Dr Vladislav Inozemtsev, who is the director of the Centre for Post-Industrial Studies in the Russian capital Moscow, was speaking at a conference in the Austrian capital Vienna this week, where he said Western sanctions were the main reason Putin had managed to notch up an 88-percent approval rating, and it has now been revealed to have soared soared to 90 percent, boosted by the bombing of Islamic militants in Syria.
VTsIOM, the Russian Public Opinion Research Center, said Putin's rating had reached 89.9 percent in October, up from a previous high of 89.1 percent in June. In January 2012, it put his rating at just 58.8 percent.
The Russian Air Force says it has flown over 700 sorties against more than 690 targets in Syria since September 30, a campaign to which state TV has given blanket coverage with widespread approval from the public.
The meeting in Vienna was organised by the International Centre for Advanced Comparative EU Russian Research (ICEUR) and included leading Russian economist Dr Vladislav Inozemtsev as a special guest.

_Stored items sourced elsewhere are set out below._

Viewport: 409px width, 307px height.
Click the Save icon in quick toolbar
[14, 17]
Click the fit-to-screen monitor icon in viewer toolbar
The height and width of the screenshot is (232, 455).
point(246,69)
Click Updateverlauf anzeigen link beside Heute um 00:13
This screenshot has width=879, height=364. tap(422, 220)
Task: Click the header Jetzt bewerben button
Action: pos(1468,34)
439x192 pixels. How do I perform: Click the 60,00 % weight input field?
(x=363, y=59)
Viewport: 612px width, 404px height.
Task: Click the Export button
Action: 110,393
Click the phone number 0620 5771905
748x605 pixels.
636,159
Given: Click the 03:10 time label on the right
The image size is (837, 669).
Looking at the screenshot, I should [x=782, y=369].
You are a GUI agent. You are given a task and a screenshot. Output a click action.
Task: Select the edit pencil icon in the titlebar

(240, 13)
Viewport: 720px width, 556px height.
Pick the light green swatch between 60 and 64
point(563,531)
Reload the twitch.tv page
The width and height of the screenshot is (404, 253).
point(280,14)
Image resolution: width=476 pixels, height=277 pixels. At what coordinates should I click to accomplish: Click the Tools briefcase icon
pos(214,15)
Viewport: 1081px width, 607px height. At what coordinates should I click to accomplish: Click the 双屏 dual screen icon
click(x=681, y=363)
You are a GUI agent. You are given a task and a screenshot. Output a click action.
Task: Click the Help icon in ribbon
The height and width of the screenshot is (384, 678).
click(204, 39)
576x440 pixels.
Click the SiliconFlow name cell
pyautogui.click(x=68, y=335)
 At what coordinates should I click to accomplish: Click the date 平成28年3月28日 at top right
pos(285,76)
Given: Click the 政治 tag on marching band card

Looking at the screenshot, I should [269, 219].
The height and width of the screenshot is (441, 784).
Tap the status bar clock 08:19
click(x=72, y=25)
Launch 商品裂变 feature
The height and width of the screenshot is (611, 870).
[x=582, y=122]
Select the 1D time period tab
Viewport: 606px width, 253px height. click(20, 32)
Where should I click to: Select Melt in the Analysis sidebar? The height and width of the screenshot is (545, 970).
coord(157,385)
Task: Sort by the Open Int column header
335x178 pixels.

Apportioning blame to the West
He said that since 2012, Putin had been increasingly implementing state control over the economy, which is the reason for its current decline, and that the president had been able to blame this on Western sanctions.
In 2012, the Russian Federation posted growth of 4.9 percent but this declined to only 0.2 percent in the space of two years. Since January 2015, GDP has declined by 4.5 percent and per capita living standards by 8.9 percent.
Dr Inozemtsev said that lower world oil prices had impacted the economy, however the raft of Western trade sanctions was of only minor effect. Economic analysis showed that most of the problems were attributable to the failure of domestic policy and that the Russian government was more than happy to pin the blame on the sanctions.
"Real incomes are constantly declining"
He said: "Real incomes are constantly declining and Russia is now in a full-scale economic crisis."
Yet the approval rating of 90 percent shows that Putin is not paying the price for his actions, even though the population have been paying for what he has done with a 30-percent drop in living standards.
In his opinion, many business people have still not woken up to the new reality, but this may change when the holiday season arrives, next January, a time for rest and reflection.
He also said many Western leaders and commentators have failed to grasp why President Putin remains popular despite the failure of his economic programme as people felt it was important to rally around the government in the face of opposition from abroad, giving him free range to do whatever he wants.
Emigration a significant factor
He added: "A substantial number of Russians believe quite wrongly, that the economic problems, especially in relation to oil prices, have been engineered by the United States and Saudi Arabia."
Another factor was the way Russians, who might otherwise be critical of the state, were leaving the country in large numbers, with emigration currently running at around 480,000 per year, which has reduced the number of potential dissenters, who form a pool estimated at just 1 to 2 percent of the population.
And for anyone hoping that the president might step down, the economist was convinced it would never happen. Putin, whose words and actions dominate state TV, has not yet said whether he intends to stand for a fourth presidential term in 2018 and if he did, he could remain in power until 2024.
Syria intervention "popular"
But according to Dr Inozemtsev: "The political situation is such that Putin may be expected to remain in power for the foreseeable future. Putin can be re-elected as often as he wishes and he will not leave office alive – for whatever reason."
Dr Inozemtsev advised that Western business people should just make money with Russia and avoid trying to pressurise the regime – as it was a waste of time trying to influence Putin because, as with the president’s close associates, the economist believes he has no respect for dialogue.
He said that the recent intervention in Syria will remain popular with Russians until significant casualties are reported, which Putin would be taking action to guard against.
He added that the best way to defeat Putin is to look at historical models.
He said: "After 1918, Germany was left to its own devices which led to social breakdown and ultimately to Nazism. The West is now in a reduced 'Second Cold War' with Russia but when the thaw comes, Russia should be integrated as a partner into the Western bloc."
Dr Inozemtsev explained that Putin would be disarmed if the European Union offered Russia the prospect of membership within 10 to 20 years. Money and investment would flow in as confidence would increase to the benefit of the entire Russian business sector.
If Putin refused the offer, he would lose a powerful segment of his support and become isolated. It was also confirmed that EU membership for Ukraine and Russia would help to dispel tension between the two nations and generally stabilise all eastern European countries.
The country's other main pollster, Levada-Center, which is not linked to the Kremlin, has also registered strong public approval for Putin, saying he scored a rating of 83 percent in August this year.